### Your task
Copy the records word for word, from their start through the line that contains "The image size is (1775, 1762).".
═════ Available records ═════
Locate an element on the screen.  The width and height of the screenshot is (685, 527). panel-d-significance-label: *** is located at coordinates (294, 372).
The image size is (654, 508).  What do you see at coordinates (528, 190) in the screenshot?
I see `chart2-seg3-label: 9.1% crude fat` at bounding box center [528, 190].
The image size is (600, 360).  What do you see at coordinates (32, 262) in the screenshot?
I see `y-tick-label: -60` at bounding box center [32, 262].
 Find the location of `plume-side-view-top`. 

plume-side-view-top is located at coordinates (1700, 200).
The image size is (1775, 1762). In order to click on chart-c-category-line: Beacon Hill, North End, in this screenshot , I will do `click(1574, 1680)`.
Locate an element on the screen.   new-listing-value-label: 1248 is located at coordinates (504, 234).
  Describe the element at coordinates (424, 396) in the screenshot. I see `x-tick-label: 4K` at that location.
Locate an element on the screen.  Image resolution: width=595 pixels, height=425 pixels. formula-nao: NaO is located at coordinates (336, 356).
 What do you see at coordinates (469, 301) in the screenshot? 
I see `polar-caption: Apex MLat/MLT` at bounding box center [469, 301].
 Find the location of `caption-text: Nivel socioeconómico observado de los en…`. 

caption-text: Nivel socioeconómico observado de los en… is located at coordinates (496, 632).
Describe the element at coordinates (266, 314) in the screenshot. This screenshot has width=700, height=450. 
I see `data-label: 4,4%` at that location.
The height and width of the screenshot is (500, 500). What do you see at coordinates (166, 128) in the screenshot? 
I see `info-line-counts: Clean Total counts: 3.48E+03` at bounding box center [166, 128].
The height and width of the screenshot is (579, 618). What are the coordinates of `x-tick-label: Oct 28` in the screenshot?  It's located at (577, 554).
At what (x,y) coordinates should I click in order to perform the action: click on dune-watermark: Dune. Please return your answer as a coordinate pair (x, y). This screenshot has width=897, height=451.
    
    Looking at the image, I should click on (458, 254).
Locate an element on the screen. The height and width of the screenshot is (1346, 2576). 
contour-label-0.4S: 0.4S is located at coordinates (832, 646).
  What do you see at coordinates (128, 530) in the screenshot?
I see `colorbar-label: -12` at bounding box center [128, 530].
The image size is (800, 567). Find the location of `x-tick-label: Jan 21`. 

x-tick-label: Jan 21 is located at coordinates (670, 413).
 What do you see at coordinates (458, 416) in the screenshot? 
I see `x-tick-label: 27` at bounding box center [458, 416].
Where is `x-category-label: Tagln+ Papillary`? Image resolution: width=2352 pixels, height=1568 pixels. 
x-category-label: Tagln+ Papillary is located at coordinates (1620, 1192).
═════
### Solution below
Locate an element on the screen.  The width and height of the screenshot is (685, 527). panel-d-significance-label: *** is located at coordinates (294, 372).
The image size is (654, 508).  What do you see at coordinates (528, 190) in the screenshot?
I see `chart2-seg3-label: 9.1% crude fat` at bounding box center [528, 190].
The image size is (600, 360).  What do you see at coordinates (32, 262) in the screenshot?
I see `y-tick-label: -60` at bounding box center [32, 262].
 Find the location of `plume-side-view-top`. 

plume-side-view-top is located at coordinates (1700, 200).
The image size is (1775, 1762). In order to click on chart-c-category-line: Beacon Hill, North End, in this screenshot , I will do `click(1574, 1680)`.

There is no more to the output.